Extract word for word the lines of the listing from its start to the line holding "This screenshot has width=1582, height=668.", both ends kept; pictures are not part of the copy.

■ Materials provided
★ ★ ★ ★ ★ ★ ★

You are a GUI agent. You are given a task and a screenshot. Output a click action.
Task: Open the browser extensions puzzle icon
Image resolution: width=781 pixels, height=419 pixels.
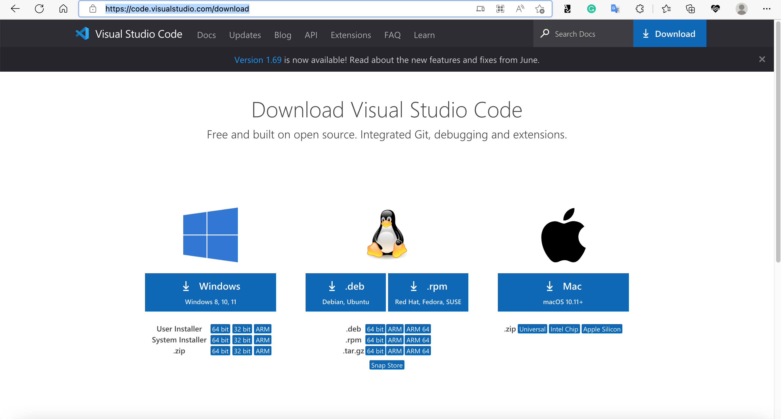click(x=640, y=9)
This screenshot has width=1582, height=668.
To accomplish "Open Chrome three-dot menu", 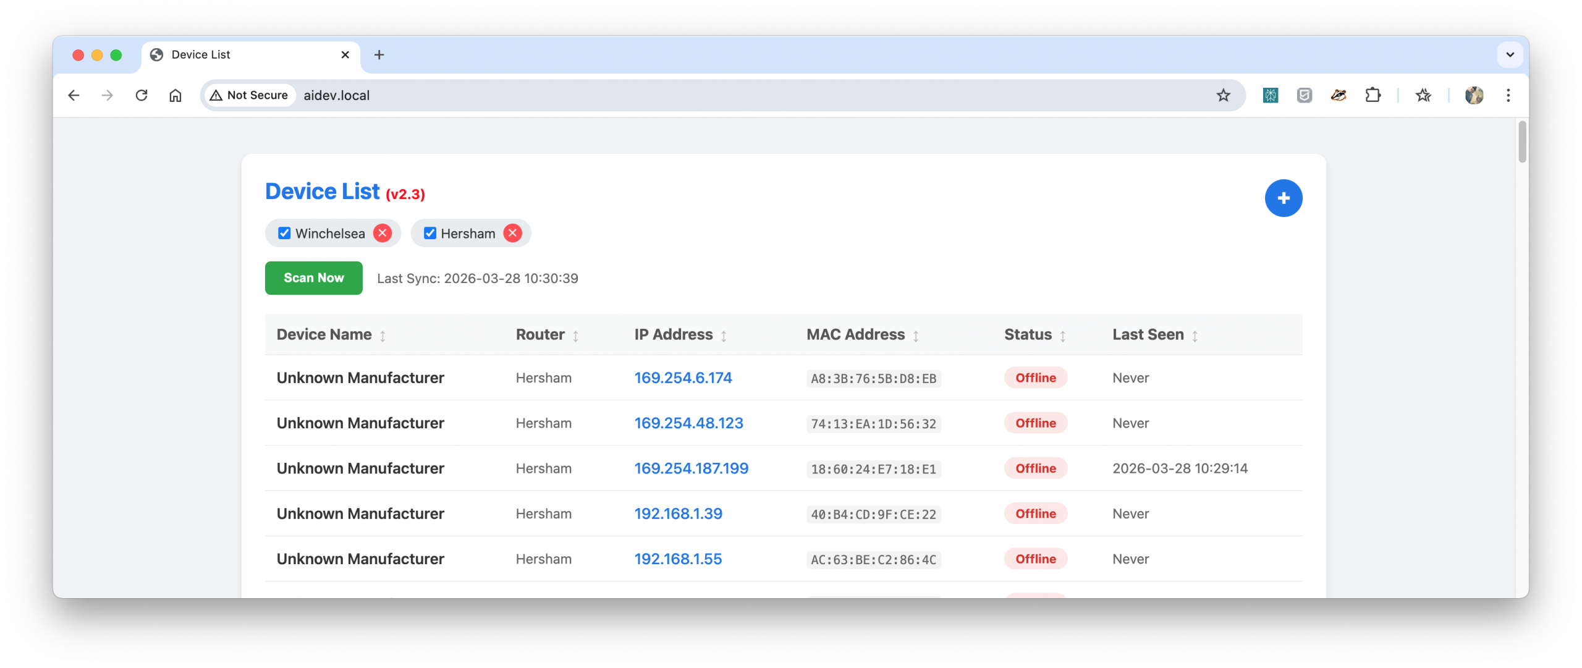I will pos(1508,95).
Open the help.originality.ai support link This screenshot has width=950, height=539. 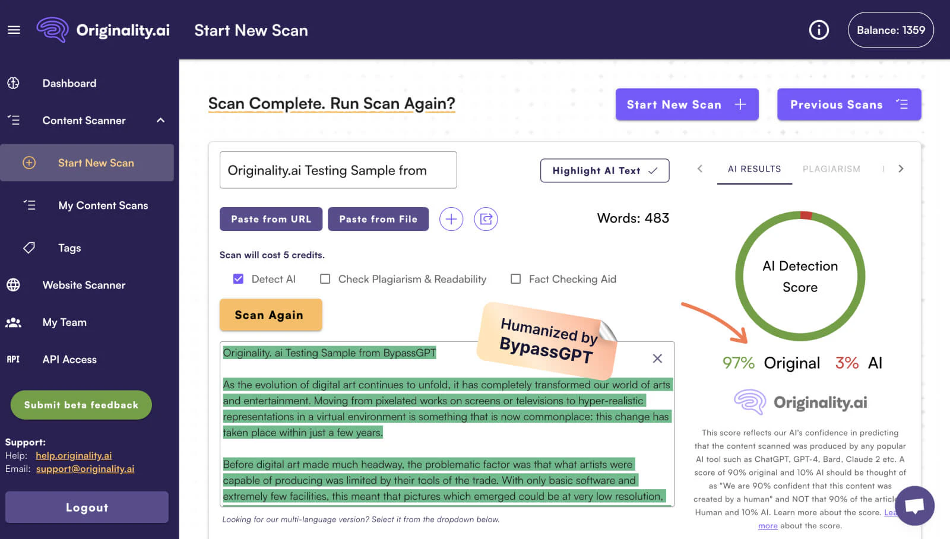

★ ★ ★ ★ ★ ★ ★

■ Answer section
You are a GUI agent. You are given a task and a screenshot. Output a click action.
Task: Open the browser extensions puzzle icon
Image resolution: width=781 pixels, height=419 pixels.
click(x=640, y=9)
This screenshot has width=1582, height=668.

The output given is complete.